### Stored data
━━━━━━━━

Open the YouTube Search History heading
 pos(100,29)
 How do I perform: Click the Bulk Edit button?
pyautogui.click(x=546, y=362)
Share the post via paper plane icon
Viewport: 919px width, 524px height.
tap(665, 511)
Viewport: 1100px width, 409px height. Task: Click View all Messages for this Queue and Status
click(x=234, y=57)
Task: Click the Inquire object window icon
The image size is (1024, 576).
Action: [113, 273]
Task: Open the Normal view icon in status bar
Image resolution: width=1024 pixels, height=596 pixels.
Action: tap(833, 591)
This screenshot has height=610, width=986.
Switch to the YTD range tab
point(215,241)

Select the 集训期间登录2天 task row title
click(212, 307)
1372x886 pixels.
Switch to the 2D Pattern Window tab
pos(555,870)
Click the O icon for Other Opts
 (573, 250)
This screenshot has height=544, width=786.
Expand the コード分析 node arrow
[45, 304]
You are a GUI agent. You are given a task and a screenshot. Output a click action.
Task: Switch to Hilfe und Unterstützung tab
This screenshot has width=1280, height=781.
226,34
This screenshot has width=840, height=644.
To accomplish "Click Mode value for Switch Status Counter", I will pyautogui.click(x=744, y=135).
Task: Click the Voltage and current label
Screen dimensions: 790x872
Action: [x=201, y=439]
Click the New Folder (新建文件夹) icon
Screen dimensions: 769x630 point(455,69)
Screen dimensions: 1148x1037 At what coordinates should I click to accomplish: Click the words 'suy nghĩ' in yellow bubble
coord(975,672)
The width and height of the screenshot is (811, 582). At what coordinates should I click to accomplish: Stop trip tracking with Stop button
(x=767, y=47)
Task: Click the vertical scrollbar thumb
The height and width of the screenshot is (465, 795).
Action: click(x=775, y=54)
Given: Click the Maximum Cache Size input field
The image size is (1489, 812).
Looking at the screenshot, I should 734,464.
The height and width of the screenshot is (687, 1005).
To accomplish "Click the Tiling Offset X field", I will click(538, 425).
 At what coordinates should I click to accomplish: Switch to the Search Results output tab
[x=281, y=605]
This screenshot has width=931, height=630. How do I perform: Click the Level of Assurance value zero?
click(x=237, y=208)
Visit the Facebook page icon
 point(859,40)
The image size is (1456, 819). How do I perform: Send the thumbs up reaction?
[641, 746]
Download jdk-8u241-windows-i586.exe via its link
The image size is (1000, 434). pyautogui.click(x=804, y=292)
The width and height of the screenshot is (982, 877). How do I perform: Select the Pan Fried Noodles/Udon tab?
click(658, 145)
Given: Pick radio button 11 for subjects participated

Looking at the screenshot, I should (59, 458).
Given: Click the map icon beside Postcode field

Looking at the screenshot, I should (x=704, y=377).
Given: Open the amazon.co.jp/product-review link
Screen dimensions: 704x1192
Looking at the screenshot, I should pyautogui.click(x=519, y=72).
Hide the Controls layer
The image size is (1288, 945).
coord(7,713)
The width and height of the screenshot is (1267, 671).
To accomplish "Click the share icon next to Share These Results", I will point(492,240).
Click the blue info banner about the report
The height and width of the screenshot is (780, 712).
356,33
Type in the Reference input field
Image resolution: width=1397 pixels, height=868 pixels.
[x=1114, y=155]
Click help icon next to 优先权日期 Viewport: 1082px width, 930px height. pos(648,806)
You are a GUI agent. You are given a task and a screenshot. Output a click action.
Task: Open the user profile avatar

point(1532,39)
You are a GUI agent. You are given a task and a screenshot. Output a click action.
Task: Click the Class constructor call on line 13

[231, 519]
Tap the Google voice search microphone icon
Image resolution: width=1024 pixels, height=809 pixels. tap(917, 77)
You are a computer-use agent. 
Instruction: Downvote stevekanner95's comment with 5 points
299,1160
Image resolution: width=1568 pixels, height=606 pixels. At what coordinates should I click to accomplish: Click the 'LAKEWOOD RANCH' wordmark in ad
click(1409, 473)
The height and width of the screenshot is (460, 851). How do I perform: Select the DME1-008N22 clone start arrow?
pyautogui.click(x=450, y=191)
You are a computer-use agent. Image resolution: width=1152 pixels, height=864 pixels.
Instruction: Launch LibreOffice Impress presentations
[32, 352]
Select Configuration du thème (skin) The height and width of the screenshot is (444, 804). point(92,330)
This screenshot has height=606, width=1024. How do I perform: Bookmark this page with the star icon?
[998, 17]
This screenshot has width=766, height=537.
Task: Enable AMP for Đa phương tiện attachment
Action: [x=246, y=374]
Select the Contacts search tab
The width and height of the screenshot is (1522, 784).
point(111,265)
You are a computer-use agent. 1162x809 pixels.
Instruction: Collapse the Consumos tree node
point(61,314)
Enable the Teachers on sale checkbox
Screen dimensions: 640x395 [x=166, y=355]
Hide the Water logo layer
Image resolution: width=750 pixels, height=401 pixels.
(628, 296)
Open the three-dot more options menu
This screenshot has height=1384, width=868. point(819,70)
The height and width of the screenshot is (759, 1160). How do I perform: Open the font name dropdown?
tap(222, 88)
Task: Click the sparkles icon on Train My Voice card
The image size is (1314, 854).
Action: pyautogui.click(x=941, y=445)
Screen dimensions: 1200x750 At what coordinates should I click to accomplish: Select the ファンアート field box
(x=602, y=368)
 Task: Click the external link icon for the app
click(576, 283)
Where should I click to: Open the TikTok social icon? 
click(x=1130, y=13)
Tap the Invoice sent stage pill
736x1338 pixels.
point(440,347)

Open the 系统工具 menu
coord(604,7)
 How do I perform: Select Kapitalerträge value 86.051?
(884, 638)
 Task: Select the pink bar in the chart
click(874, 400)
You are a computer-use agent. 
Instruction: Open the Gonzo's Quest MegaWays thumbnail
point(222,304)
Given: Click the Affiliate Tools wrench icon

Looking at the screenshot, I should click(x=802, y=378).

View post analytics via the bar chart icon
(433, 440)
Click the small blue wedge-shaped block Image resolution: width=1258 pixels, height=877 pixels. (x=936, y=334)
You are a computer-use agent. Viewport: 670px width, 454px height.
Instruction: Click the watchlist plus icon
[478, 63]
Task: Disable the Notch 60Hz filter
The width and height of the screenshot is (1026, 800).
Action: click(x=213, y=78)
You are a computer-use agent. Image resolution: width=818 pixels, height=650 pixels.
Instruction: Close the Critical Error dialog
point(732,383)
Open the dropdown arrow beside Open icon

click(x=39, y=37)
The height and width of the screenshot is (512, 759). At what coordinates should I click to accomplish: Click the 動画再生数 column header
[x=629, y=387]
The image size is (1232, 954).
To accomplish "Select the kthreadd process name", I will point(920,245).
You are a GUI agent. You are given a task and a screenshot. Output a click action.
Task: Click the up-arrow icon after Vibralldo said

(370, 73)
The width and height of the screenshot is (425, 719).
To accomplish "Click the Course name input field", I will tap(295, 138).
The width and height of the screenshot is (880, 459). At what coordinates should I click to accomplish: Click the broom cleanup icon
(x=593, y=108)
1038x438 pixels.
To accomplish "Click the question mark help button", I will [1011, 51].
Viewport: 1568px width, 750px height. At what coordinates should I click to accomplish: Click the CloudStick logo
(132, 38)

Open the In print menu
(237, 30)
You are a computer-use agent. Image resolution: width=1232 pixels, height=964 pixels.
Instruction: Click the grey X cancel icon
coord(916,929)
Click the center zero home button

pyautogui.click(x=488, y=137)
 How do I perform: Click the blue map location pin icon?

━━━━━━━━

### REQUIRED ACTION
Look for the string "next" in the records, and copy every line where it is found.

### RESULT
To accomplish "Click the share icon next to Share These Results", I will point(492,240).
Click help icon next to 优先权日期 Viewport: 1082px width, 930px height. pos(648,806)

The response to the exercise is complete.